** start Provided text **

So, last week I finished reading J. Randy Taraborrelli's "Michael Jackson: The Music, the Madness, the Whole Story, 1958-2009", which was the 1st hardcover book I've boughten in I can't remember how long (tried to get the main library at school to ILL it, but they smacked me down and said it was "too recent").
Anyhow, at some point, I just stopped understanding Michael, and I also stopped thinking of him as a black man.
Beyond that, though, I find those insights somewhat helpful in understanding him:
- Michael was driven by being #1 in ticket sales, and was in a way trapped in the talent show mentality that got him and his family out of Gary; he couldn't understand how journalists said that Madonna had a successful tour when she wasn't selling out stadiums (i.e., he couldn't see success as solely artistic realization).
- Michael would lie - e.g. starting the stories of him sleeping in a hyperbaric chamber and wanting to buy the elephant man's bones - and had a hard time confronting people, and would surround himself by employees who he would put between himself and his family and one-time friends and associates when he didn't want to deal with them (and they would still think they were friends with him, but the people around him were keeping him from them).

** end Provided text **

§ Direction a: Rewrite the rows from the line containing "Task: Close the BaseConstructor.java tab" down through the end of the rows, replacing "icon" with "symbol" and leaving everything else unchanged, and omit the pictures.

** start Supplied entries **

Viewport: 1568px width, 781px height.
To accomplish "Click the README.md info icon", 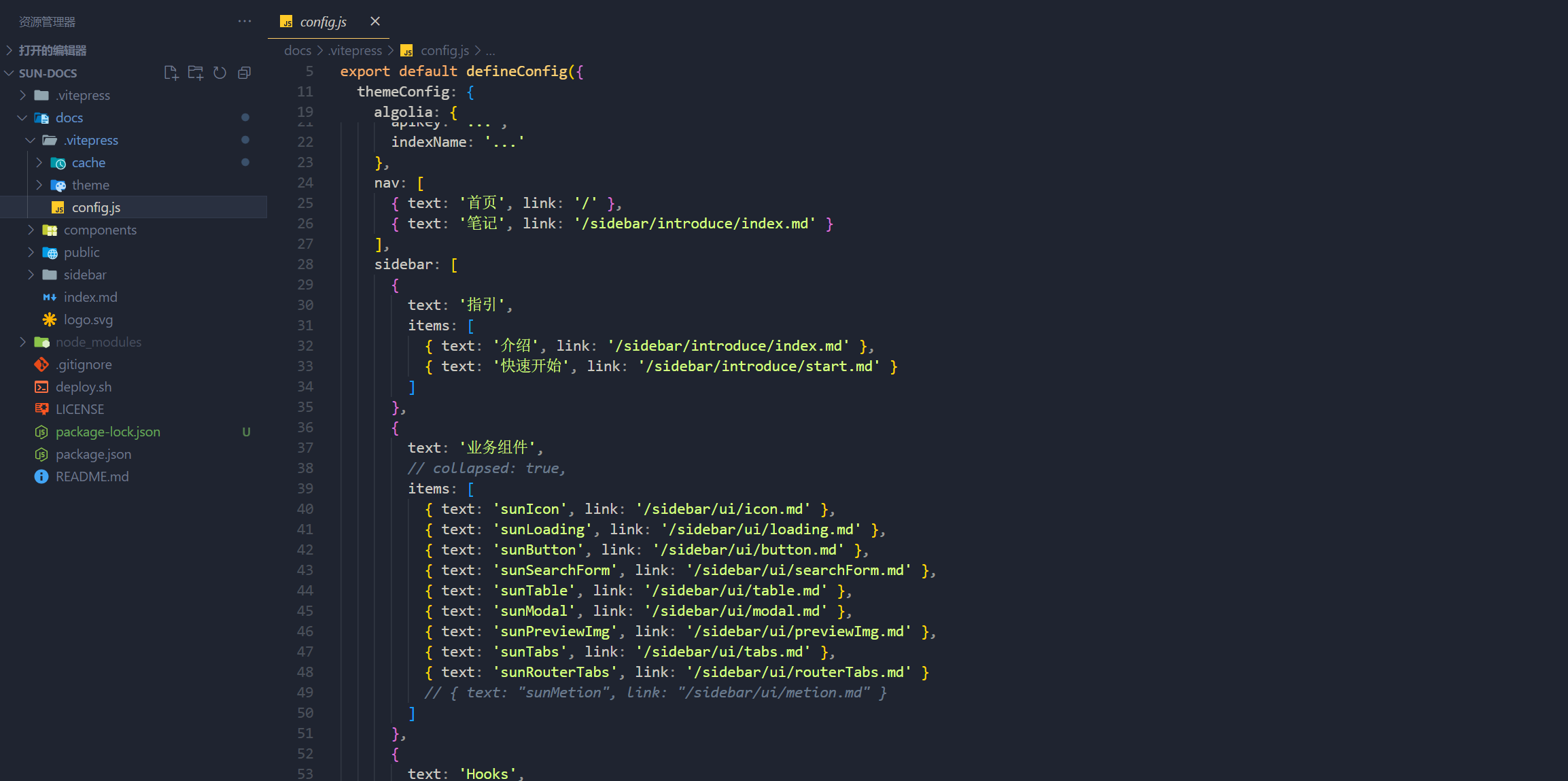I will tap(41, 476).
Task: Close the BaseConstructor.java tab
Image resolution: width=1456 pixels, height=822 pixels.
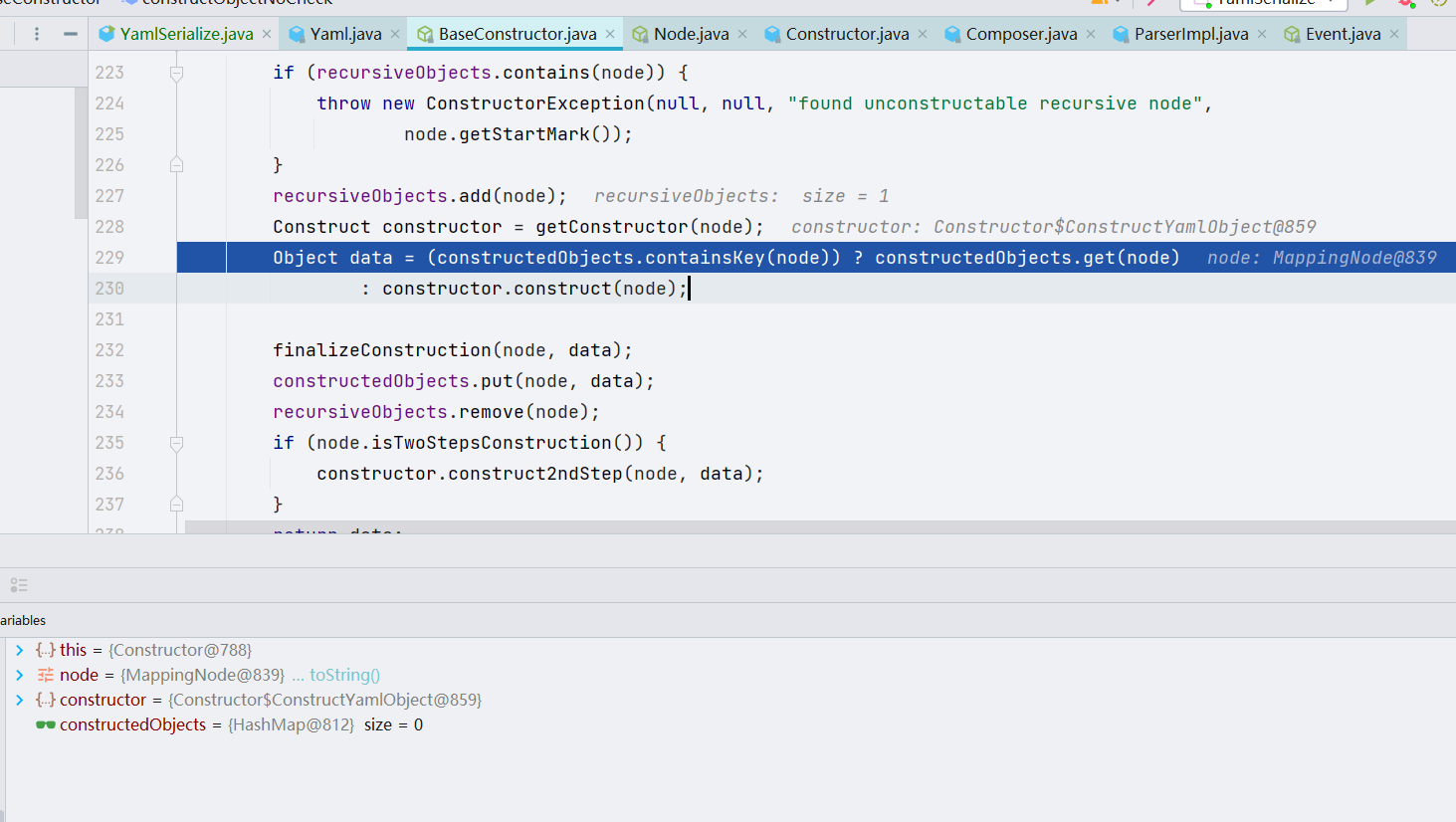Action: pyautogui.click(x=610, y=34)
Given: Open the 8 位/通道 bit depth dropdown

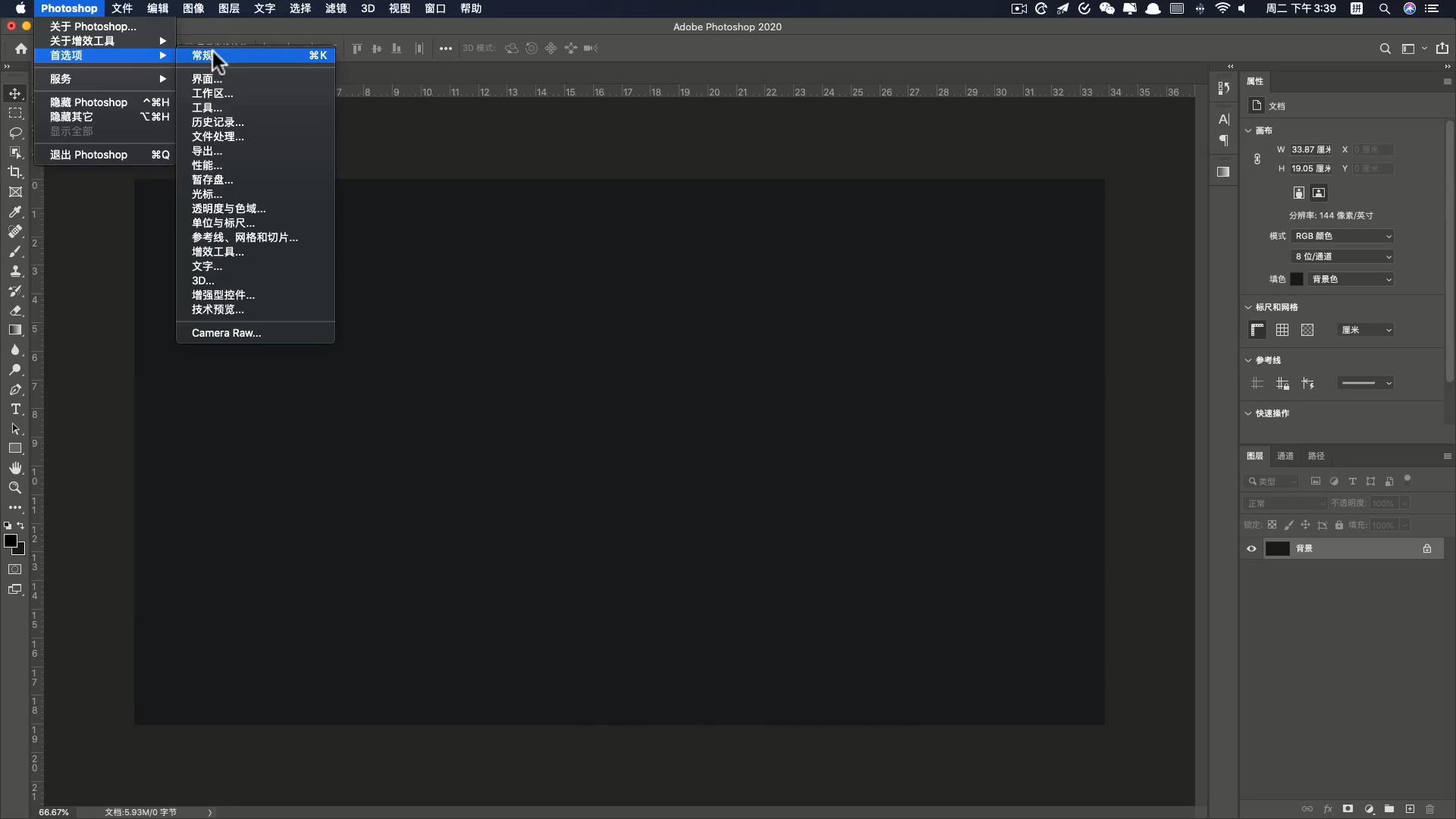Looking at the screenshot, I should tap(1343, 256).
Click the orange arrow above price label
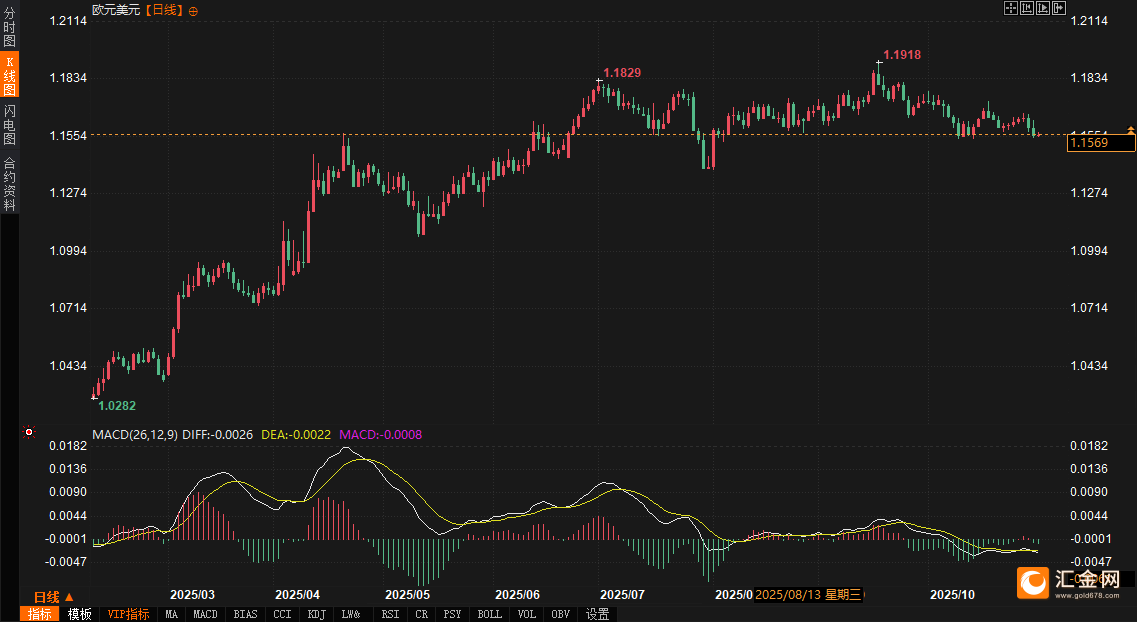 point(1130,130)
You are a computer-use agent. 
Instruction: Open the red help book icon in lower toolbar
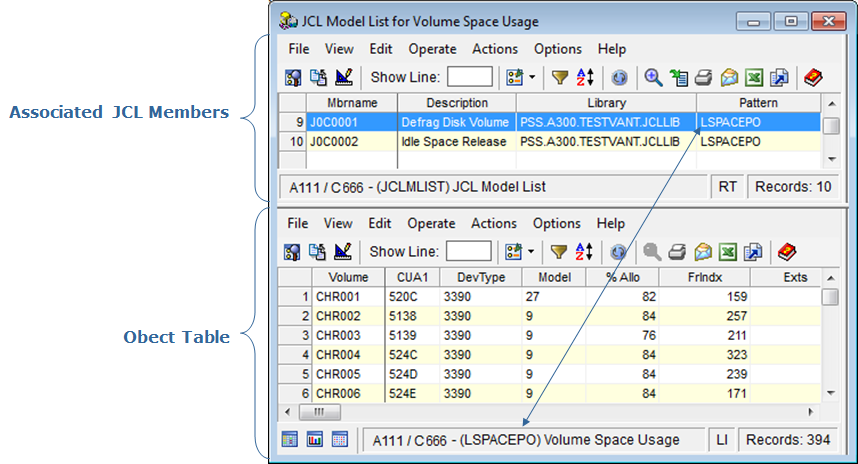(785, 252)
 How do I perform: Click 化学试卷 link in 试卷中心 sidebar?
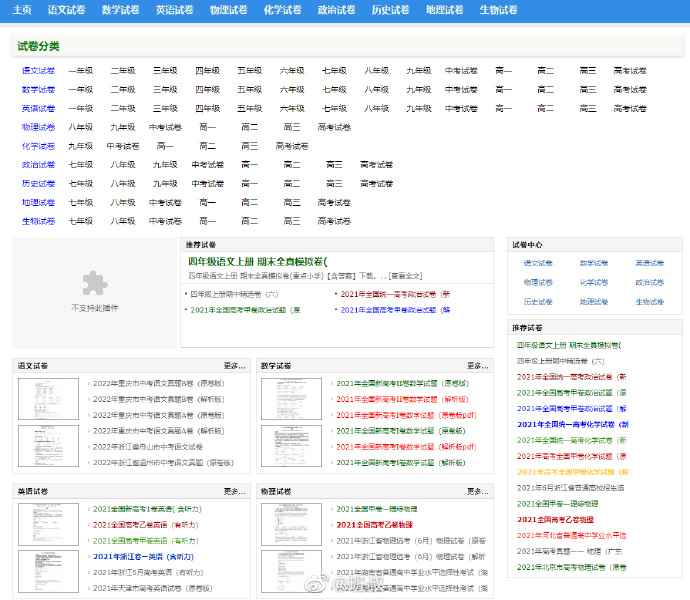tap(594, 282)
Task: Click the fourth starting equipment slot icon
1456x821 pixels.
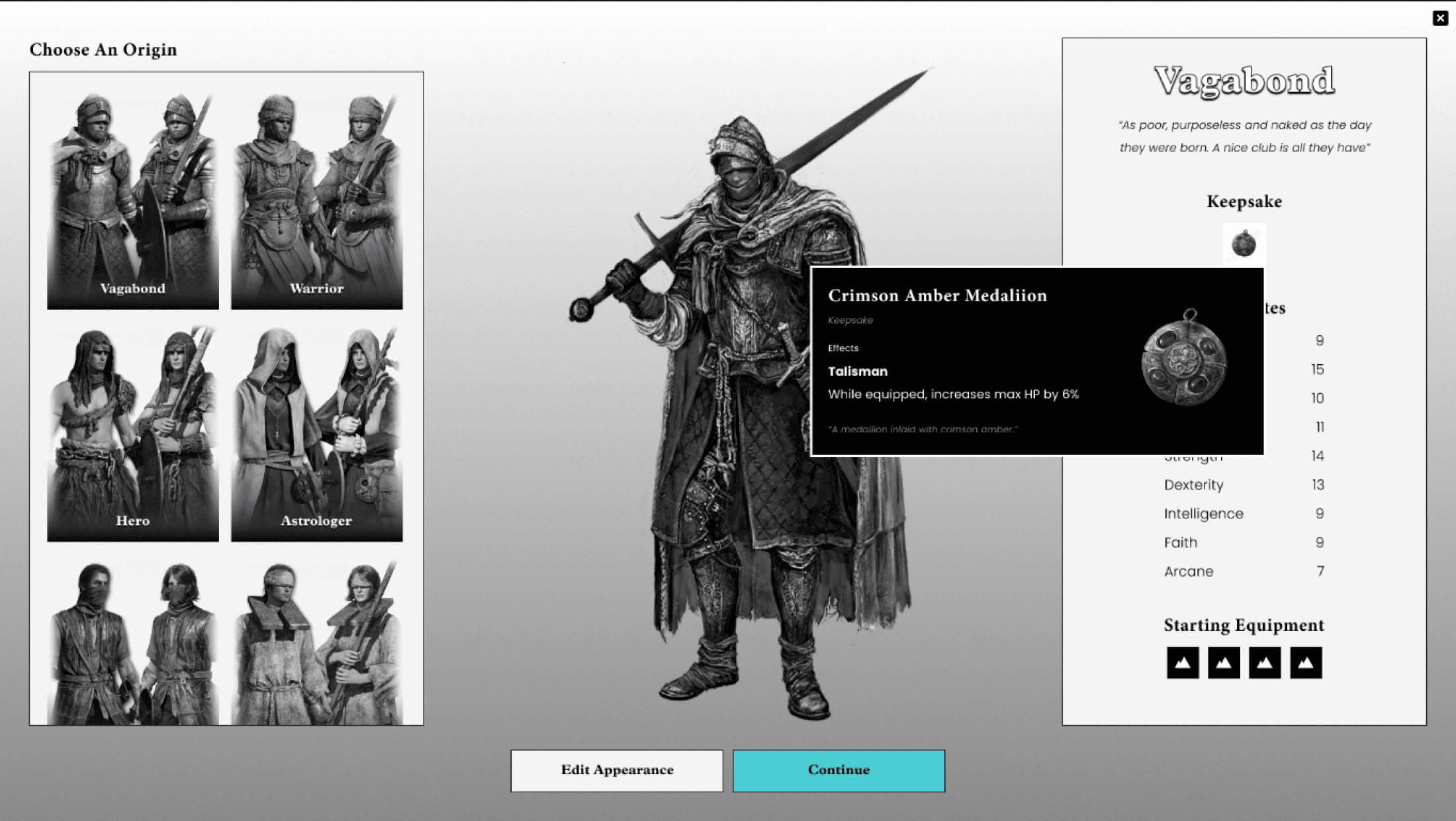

** end Supplied entries **

§ Direction b: In the post about the Michael Jackson book, what reason did the main library at school give for refusing to get the book through ILL?

§ Response a:
Task: Close the BaseConstructor.java tab
Image resolution: width=1456 pixels, height=822 pixels.
Action: pyautogui.click(x=610, y=34)
Given: Open the 8 位/通道 bit depth dropdown

Looking at the screenshot, I should tap(1343, 256).
Click the orange arrow above price label
 point(1130,130)
You are a computer-use agent. 
Instruction: Open the red help book symbol in lower toolbar
(785, 252)
 How do I perform: Click 化学试卷 link in 试卷中心 sidebar?
tap(594, 282)
Task: Click the fourth starting equipment slot symbol
1456x821 pixels.

§ Response b: The library said the book was "too recent."